You are still missing the point. Polytechnics weren’t about being lower tariffs. Their tariffs were set at a level to ensure ability and recruitment. It wasn’t about being easier than university to get into; they just occupied a different space. They taught different subjects and were more teaching focused.

Of course university researchers taught. But they were principally researchers. They were judged mostly on research output (and these days, research grants gained). Some were terrible teachers but got life tenure due to their research. The whole point of tenure was to give them the freedom to carry out research.

As for your idea that research is pointless…

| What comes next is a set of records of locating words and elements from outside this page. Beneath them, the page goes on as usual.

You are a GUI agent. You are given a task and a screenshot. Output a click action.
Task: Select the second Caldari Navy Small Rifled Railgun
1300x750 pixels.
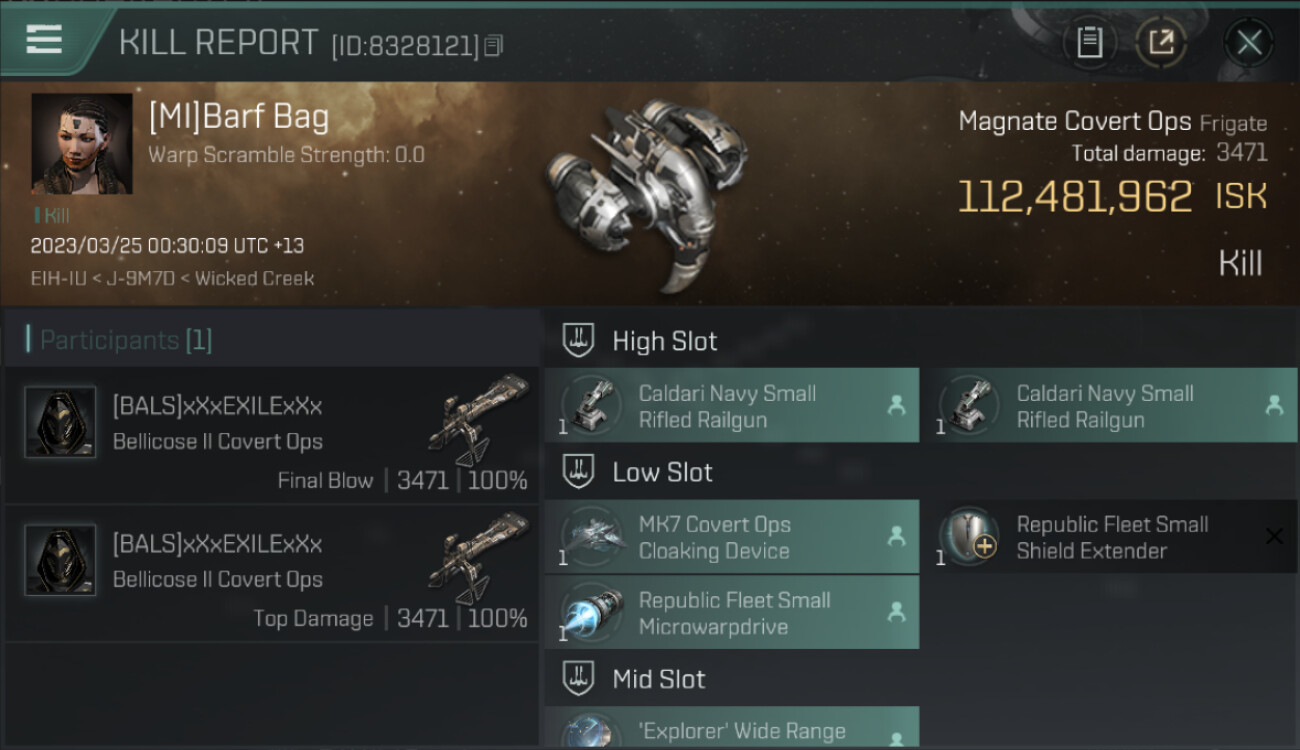pyautogui.click(x=1108, y=406)
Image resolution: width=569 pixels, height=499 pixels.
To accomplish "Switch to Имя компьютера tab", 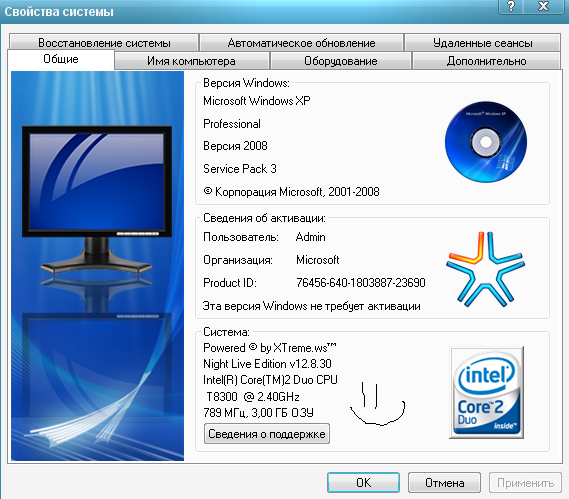I will point(192,61).
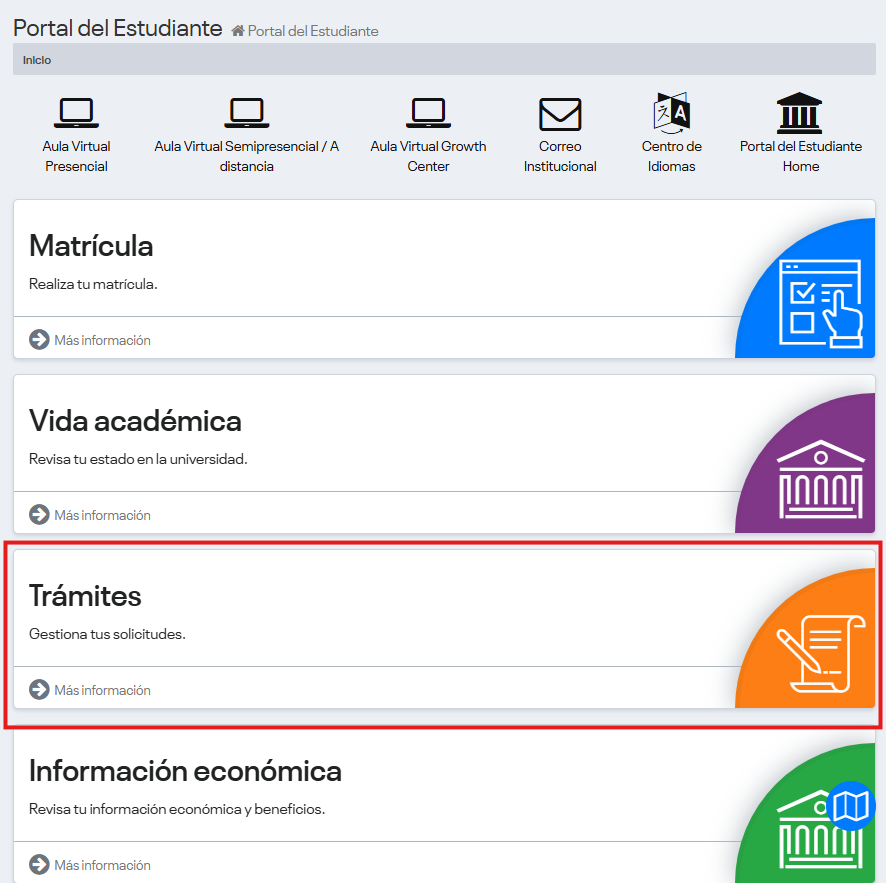
Task: Open Aula Virtual Presencial laptop icon
Action: click(x=76, y=113)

TizerorFizz · 16/09/2025 15:03

@Wherehasthecatgone I’m really sorry but that isn’t true. The A levels required were lower. They just were and often 2 was sufficient. The polys were not the same as the new universities in the 60s. They just were not. They did employ people with a track record in work and made very good links with business but you could not compare them with the better universities.

I said what good is research if no one learns from it? Universities have been centres of learning for centuries. They are therefore places whose staff teach. The more research some can improve learning but not necessarily.